▶ Written task 1
Repeat the rows word for word, from the start of the rows through the line that contains "(1718, 600).".

▶ Source passage
_ _ _ _ _ _ _

2.1.2.c       Roles and responsibilities are clearly defined to establish segregation of duties and accountability;

2.1.2.d      Credit risk exposures are measured, monitored and communicated on a regular basis;

 

3.0             Requirements

3.1             Contracts

            NYPA will have suitable master agreements in place, to the extent necessary, with a counterparty before             entering into any transactions. These master agreements, and associated schedules and confirmation form (collectively, the “Master Agreements”), shall be subject to the approval of General Counsel and the VP-CRO, or their respective designees.    

 

3.1.1      Netting and set-off

            In addition to normal, routine and customary contract provisions the      Master Agreements that NYPA executes strive to contain netting, set-off    and regulatory out provisions governing all financial transactions.

3.1.2      Types of contracts

             There are a number of different standard contracts (Master Agreements) that NYPA is authorized to use as detailed below.  No additional energy commodity or derivative contracts shall be entered into without prior authorization by the VP-CRO.  This requirement specifically precludes entering into transactions based on the older enabling contracts previously used between NYPA and various counterparty companies.

_ _ _ _ _ _ _

Rows on where targets show up:
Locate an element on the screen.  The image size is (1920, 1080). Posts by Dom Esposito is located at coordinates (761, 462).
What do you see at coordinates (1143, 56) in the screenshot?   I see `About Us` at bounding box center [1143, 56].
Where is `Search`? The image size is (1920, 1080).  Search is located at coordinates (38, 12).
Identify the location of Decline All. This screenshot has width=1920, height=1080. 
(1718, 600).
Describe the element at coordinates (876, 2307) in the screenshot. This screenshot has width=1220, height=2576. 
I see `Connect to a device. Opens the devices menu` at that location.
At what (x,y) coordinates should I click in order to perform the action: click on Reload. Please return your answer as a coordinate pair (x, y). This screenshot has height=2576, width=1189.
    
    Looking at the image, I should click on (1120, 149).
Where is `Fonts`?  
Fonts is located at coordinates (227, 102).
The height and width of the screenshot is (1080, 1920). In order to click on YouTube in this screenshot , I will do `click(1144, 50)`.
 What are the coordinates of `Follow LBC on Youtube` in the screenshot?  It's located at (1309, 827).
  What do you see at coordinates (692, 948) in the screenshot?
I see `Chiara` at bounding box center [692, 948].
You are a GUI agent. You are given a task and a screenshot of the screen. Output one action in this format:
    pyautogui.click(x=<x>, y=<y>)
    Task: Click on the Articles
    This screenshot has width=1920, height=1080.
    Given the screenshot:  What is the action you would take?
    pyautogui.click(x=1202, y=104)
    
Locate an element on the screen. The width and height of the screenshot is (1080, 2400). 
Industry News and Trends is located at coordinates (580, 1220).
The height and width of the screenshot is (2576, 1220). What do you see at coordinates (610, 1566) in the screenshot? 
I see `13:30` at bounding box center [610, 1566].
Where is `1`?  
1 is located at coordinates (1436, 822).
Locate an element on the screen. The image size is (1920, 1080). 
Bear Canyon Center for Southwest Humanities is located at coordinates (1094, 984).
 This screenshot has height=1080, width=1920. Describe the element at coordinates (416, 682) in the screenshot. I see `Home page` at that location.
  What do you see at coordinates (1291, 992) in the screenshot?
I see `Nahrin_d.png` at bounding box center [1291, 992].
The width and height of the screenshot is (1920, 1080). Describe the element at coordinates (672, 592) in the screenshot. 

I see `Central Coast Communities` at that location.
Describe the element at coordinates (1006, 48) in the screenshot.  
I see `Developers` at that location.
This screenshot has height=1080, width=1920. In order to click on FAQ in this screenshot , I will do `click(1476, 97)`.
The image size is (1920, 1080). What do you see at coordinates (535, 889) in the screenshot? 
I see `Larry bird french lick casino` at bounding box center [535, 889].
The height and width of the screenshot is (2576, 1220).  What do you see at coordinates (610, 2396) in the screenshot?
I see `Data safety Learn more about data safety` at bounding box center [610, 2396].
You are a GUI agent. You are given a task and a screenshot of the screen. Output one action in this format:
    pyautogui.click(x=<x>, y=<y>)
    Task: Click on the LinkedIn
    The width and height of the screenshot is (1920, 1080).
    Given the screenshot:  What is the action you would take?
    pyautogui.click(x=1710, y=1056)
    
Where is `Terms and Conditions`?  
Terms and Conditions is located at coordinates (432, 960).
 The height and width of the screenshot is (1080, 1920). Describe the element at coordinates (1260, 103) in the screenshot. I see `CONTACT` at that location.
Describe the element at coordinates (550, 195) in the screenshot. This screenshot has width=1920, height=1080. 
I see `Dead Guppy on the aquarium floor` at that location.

_ _ _ _ _ _ _

▶ Written task 2
List the section headings that appear in the NYPA credit policy excerpt.

▶ Task response 1
Locate an element on the screen.  The image size is (1920, 1080). Posts by Dom Esposito is located at coordinates (761, 462).
What do you see at coordinates (1143, 56) in the screenshot?   I see `About Us` at bounding box center [1143, 56].
Where is `Search`? The image size is (1920, 1080).  Search is located at coordinates (38, 12).
Identify the location of Decline All. This screenshot has width=1920, height=1080. 
(1718, 600).

▶ Task response 2
Requirements
Contracts
Netting and set-off
Types of contracts